Анатолий Занин - Белая лебеда
- Категория: Проза / О войне
- Автор: Анатолий Занин
- Год выпуска: -
- ISBN: -
- Издательство: -
- Страниц: 59
- Добавлено: 2019-04-01 15:34:56
Анатолий Занин - Белая лебеда краткое содержание
Прочтите описание перед тем, как прочитать онлайн книгу «Анатолий Занин - Белая лебеда» бесплатно полную версию:Взлеты социального оптимизма и трагедия разочарований, упоение победами в труде и в боях и угнетенность от подозрительности, порожденной атмосферой культа личности, все это выпало на долю людей, которых мы привыкли называть ровесниками Октября. О нелегкой их судьбе, о том, как непросто сохранить нравственную чистоту в эпоху общественных потрясений, говорится в книге.
Анатолий Занин - Белая лебеда читать онлайн бесплатно
Белая лебеда
ЧАСТЬ ПЕРВАЯ
1
Сколько лет я не был в родном поселке, а тут приспела нужда и погнала по иссохшей лебеде к заброшенному колодцу.
И вот я опять иду по своей улице.
За иссиня-черным терриконом шахты «Новая» ворчала уходящая гроза. В посветлевшем небе рождалась нежная радуга. Бурый горбатый курган хмуро заглядывал в боковую улочку. От легкого ветра едва заметно раскачивались пирамидальные тополя; точно две шеренги сурово молчащих солдат, стерегли они старый чумацкий шлях, что пролег за поселком.
Теснит воротник рубахи, и непомерной тяжестью налились ноги. Много лет назад я шел по этой улице в опаленной шинели, у калиток стояли темные от горя матери и печальные невесты моих друзей.
Здрасте, мамаши, привет девчоночкам, поклон молодайкам!
Мы победили, война окончена!
Мы победили… Лежат мои дружки на чужих дорогах и полях.
Никогда не забыть той мучительной минуты: я живой, хотя и с отметиной на лице, хромой, но все же на своих ногах, о двух руках и с непростреленной головой иду по улице, а женщины на меня смотрят, смотрят.

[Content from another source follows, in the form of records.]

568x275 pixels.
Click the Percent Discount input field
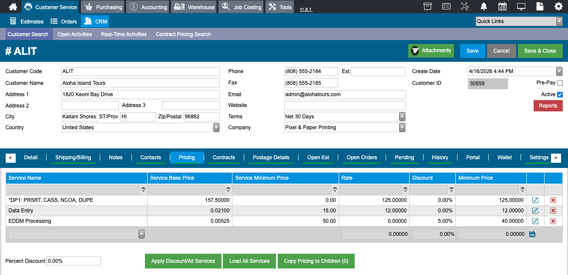click(x=74, y=261)
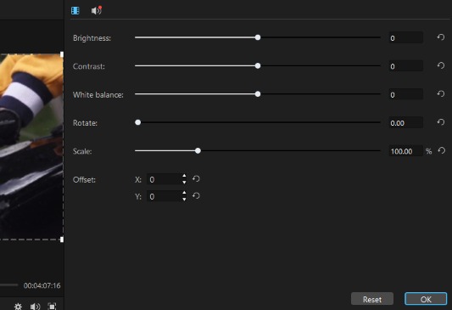Reset the Brightness value with its undo arrow
The height and width of the screenshot is (310, 452).
[x=441, y=37]
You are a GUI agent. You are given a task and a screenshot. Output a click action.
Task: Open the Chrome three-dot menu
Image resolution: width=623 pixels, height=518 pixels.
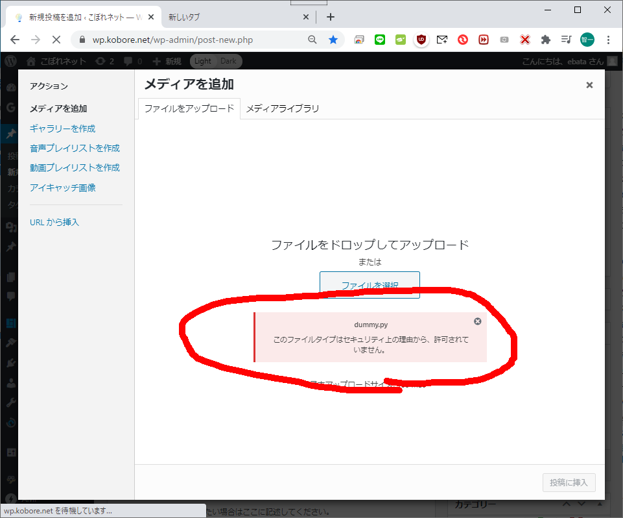pyautogui.click(x=608, y=40)
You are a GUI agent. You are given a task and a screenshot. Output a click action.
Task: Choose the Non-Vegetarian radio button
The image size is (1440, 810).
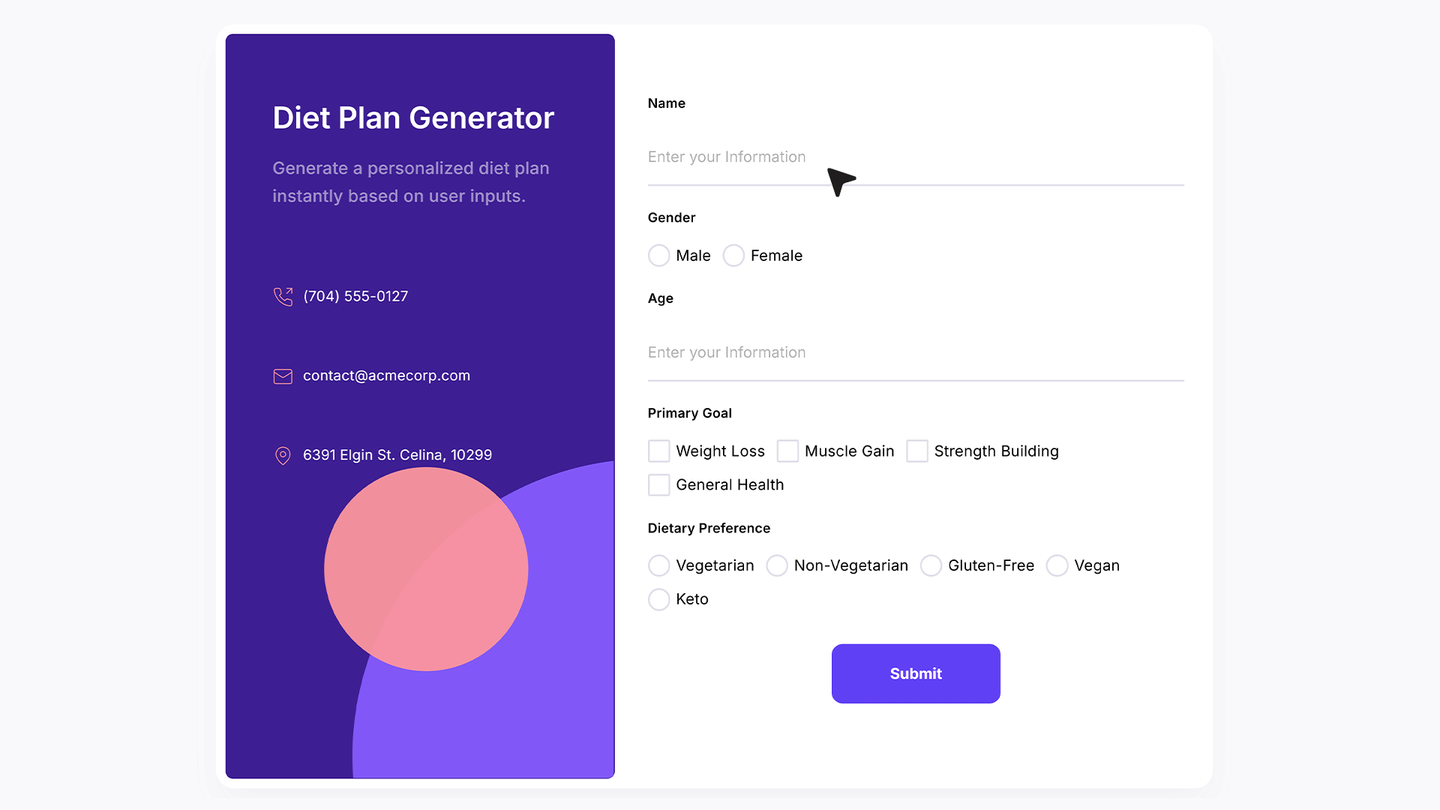(x=777, y=566)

С нашей улицы я вернулся один…
Стелется под ноги знакомая дорожка. Той буйной лебеды и в помине не осталось. Играя в прятки, мы ползком пробирались в густой траве, пригибали жесткие стебли к земле, но они тут же выпрямлялись, осыпая голову и плечи белой мучнистой пылью. Лебедой зарастали улицы, дворы и пустыри. Она глушила огороды, лезла на крыши сараев, покрытых земляным слоем. С лебедой постоянно воевали. Еще весной ее начинали вырывать и косить телятам и свиньям, летом ее топтала скотина, а осенью лебеду выжигали, но никак не могли одолеть. Такую уж силу давала земля лебеде, и эта сила возрождала ее каждую весну.
Но лебеда и выручала людей… В голодные годы из нее варили щи, а перетертые зерна добавляли в кукурузную муку и пекли пышки. И не будь лебеды, многих родных не досчитались бы солдаты, вернувшись с войны…
Вот и старый колодец. Сруб его почернел и снизу от земли — подгнил. Не слышно скрипа журавля, бряцания цепи о ведро, но чудится мне — все звенит и звенит в ушах давний девчоночий смех.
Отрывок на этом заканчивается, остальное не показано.